ASSIGNMENT:
The answer must be every line below that contains the string "with".

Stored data
**********

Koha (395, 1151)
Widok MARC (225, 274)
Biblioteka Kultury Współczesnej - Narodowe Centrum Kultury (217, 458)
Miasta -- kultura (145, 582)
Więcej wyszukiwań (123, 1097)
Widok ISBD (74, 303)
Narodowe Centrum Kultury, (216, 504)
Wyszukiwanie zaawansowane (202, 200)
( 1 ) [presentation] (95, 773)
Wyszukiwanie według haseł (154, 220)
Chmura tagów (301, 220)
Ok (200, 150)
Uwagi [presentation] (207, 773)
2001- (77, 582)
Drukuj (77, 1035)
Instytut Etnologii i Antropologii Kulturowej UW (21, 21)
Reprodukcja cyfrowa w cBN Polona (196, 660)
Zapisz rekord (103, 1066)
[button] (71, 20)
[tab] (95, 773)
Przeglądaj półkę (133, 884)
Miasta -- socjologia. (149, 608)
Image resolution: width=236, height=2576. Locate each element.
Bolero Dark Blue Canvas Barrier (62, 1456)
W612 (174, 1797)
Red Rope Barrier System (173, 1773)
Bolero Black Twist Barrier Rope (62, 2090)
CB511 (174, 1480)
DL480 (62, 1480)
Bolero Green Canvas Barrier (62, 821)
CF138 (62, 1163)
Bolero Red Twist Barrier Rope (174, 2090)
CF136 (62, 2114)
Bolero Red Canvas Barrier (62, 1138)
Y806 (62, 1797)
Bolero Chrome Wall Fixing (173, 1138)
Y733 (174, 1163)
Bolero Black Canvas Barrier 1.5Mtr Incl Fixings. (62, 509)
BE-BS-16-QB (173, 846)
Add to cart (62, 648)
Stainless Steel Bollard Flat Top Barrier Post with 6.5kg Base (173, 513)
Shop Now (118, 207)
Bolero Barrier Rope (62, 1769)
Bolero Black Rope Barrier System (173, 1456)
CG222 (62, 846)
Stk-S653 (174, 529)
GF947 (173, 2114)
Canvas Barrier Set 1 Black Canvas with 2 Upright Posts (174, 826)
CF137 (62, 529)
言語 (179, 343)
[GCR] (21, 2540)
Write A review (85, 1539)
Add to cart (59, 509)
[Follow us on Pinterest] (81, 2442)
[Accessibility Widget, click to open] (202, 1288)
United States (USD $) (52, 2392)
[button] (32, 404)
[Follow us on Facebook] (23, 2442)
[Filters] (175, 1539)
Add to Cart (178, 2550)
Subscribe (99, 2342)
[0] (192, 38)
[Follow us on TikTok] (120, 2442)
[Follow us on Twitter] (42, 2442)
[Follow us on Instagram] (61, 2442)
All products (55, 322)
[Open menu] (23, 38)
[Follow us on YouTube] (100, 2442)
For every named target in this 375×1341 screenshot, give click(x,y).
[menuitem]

**********

EXERCISE RESPONSE:
Stainless Steel Bollard Flat Top Barrier Post with 6.5kg Base (173, 513)
Canvas Barrier Set 1 Black Canvas with 2 Upright Posts (174, 826)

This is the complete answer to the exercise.